▶ [PROVIDED DATA]:
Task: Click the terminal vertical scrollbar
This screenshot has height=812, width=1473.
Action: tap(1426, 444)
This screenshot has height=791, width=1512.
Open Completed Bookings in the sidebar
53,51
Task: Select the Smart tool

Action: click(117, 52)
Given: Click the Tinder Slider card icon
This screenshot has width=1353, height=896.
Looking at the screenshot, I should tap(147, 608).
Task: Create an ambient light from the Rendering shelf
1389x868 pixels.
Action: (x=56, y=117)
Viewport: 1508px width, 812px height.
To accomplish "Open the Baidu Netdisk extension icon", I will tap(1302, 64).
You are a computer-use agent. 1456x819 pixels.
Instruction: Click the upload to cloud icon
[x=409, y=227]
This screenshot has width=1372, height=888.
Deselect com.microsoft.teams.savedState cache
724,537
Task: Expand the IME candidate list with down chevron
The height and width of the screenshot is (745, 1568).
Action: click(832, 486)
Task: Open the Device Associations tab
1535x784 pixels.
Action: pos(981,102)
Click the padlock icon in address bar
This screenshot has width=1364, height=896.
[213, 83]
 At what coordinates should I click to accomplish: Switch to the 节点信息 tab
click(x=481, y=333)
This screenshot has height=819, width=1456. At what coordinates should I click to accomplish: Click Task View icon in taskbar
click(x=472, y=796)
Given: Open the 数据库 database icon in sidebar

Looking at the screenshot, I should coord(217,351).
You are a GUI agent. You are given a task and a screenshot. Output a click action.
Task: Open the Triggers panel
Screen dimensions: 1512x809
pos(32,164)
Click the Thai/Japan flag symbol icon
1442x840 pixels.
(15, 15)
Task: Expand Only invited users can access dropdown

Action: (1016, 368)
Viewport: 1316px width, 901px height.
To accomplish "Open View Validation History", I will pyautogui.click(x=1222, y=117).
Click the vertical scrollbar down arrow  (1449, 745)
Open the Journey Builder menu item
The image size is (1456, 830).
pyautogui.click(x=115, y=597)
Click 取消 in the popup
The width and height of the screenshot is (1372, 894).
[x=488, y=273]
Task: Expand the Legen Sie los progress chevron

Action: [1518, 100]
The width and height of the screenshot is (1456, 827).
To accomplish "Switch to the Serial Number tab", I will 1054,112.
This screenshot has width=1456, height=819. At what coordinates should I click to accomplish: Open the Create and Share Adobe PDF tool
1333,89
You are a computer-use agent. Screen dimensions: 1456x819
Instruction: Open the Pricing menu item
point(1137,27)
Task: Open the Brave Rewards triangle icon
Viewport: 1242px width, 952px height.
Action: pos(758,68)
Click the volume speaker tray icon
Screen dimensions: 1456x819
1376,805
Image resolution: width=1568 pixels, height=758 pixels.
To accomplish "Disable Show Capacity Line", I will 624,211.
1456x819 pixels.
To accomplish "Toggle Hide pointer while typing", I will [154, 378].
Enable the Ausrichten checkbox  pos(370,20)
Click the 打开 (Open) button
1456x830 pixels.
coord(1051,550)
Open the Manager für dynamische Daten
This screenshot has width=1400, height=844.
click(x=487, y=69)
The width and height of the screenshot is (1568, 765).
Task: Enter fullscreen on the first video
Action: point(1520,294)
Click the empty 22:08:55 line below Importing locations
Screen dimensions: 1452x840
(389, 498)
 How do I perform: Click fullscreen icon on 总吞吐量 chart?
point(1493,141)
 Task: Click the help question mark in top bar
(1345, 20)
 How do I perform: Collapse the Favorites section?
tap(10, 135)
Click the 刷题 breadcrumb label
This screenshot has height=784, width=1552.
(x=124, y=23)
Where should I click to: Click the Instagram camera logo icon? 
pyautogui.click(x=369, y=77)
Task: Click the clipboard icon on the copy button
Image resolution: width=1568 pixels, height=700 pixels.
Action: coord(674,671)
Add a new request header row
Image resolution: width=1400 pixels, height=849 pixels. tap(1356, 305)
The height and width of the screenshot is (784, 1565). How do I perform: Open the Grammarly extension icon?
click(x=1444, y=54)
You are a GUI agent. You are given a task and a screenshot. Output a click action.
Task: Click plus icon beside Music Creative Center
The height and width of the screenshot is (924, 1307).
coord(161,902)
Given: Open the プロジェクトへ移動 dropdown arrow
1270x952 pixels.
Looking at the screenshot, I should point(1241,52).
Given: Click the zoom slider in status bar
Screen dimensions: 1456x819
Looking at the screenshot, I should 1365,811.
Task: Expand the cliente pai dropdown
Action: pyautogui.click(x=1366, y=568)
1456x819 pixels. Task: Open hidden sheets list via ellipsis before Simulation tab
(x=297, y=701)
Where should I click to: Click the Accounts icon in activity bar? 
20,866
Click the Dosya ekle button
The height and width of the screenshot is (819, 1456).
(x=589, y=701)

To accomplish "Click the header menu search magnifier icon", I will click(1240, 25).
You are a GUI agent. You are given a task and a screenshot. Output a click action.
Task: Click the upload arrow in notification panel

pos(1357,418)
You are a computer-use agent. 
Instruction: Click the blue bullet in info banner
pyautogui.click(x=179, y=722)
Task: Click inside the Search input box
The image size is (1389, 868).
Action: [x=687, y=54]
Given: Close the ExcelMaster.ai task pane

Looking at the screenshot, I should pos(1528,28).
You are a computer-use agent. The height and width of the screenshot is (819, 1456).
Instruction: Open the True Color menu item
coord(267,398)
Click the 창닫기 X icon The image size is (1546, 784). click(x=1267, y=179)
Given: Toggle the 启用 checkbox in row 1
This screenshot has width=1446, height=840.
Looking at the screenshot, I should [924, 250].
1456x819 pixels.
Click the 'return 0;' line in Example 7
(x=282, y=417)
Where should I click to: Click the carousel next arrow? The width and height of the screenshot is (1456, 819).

▶ [DIRECTIONS FOR THIS TASK]: Repeat exactly the lines from the first line of the records above through the line containing "Task: Expand the IME", both included, and nothing else.

▶ [YOUR SOLUTION]:
Task: Click the terminal vertical scrollbar
This screenshot has height=812, width=1473.
Action: tap(1426, 444)
This screenshot has height=791, width=1512.
Open Completed Bookings in the sidebar
53,51
Task: Select the Smart tool

Action: click(117, 52)
Given: Click the Tinder Slider card icon
This screenshot has width=1353, height=896.
Looking at the screenshot, I should tap(147, 608).
Task: Create an ambient light from the Rendering shelf
1389x868 pixels.
Action: (x=56, y=117)
Viewport: 1508px width, 812px height.
To accomplish "Open the Baidu Netdisk extension icon", I will tap(1302, 64).
You are a computer-use agent. 1456x819 pixels.
Instruction: Click the upload to cloud icon
[x=409, y=227]
This screenshot has width=1372, height=888.
Deselect com.microsoft.teams.savedState cache
724,537
Task: Expand the IME candidate list with down chevron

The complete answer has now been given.